Sur tous ces fronts, le Secrétaire général a clairement reconnu que « les mots ne suffisent pas »: il faut « agir de manière efficace » pour arracher les racines de la peur, de la méfiance, de l’anxiété et de la colère.  Il s’est dit résolu, pour l’année à venir, à faire de l’ONU une plate-forme d’action pour « rétablir la confiance brisée dans un monde déchiré ».

Après sa déclaration à la presse, le Secrétaire général a répondu à de nombreuses questions allant des élections en République démocratique du Congo (RDC) à la situation en Syrie, en passant par la situation financière des Nations Unies.

Il a fait une distinction entre le budget ordinaire de l’ONU et celui du maintien de la paix.  Pour le budget ordinaire, il a reconnu certains problèmes d’arriéré de paiement et fait état de « règles rigides qui sont problématiques ».  Des suggestions seront faites à l’Assemblée générale pour y remédier, a-t-il dit avant d’évoquer aussi la question des liquidités qui connaît « des hauts et des bas ».  

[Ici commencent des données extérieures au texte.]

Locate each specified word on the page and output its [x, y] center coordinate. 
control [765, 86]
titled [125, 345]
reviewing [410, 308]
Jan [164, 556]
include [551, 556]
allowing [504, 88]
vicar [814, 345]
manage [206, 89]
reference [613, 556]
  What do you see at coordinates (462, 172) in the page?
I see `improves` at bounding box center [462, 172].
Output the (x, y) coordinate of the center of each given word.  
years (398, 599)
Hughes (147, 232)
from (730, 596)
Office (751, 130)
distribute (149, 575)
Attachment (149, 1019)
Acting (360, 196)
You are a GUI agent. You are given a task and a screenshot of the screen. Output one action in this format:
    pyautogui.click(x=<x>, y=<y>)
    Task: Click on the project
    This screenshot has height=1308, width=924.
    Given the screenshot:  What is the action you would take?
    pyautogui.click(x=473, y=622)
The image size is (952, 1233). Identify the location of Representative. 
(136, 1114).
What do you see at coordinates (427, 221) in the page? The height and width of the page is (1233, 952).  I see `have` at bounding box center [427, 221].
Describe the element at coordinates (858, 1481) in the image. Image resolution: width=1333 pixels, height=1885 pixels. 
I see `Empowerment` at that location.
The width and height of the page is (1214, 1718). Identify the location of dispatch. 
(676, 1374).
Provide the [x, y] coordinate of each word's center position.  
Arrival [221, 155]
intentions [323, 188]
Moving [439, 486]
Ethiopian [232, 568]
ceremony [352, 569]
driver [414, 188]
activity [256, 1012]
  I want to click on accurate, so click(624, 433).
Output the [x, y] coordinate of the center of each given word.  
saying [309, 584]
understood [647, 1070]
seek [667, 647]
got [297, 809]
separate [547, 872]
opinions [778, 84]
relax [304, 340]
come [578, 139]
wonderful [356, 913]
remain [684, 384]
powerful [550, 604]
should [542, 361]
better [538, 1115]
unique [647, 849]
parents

S’agissant du budget des opérations de maintien de la paix, il a rappelé que les États-Unis, dont la part est fixée à 28% par le barème applicable, avaient décidé de n’en payer que 25%.  Or, « je ne peux pas réduire les dépenses de 3% », soit 600 millions de dollars, a dit le Secrétaire général en expliquant que ce sont les rations alimentaires des troupes, les avions et le matériel qui sont en jeu.  Ce fossé devra être couvert de plus en plus par les pays fournisseurs de contingents, alors qu’ils figurent parmi les pays les plus pauvres, a-t-il déploré.

En ce qui concerne la RDC, il a réitéré la position qu’il a exprimée devant l’Assemblée générale il y a deux jours: j’espère que le processus électoral se conclura sans violence, dans le plein respect de la volonté du peuple congolais et des règles juridiques et constitutionnelles du pays.  Il a donc formulé le vœu que toutes les initiatives lancées contribueraient à cet objectif.  Quant à l’appel de l’Union africaine visant à ce que la Cour constitutionnelle congolaise suspende la proclamation des résultats définitifs de l’élection présidentielle, le Secrétaire général a précisé: « Je ne crois que ce soit l’Union africaine, je crois que c’était un groupe de chefs d’État réunis par le Président de l’Union africaine.  Ce n’était pas un organe de l’Union africaine. »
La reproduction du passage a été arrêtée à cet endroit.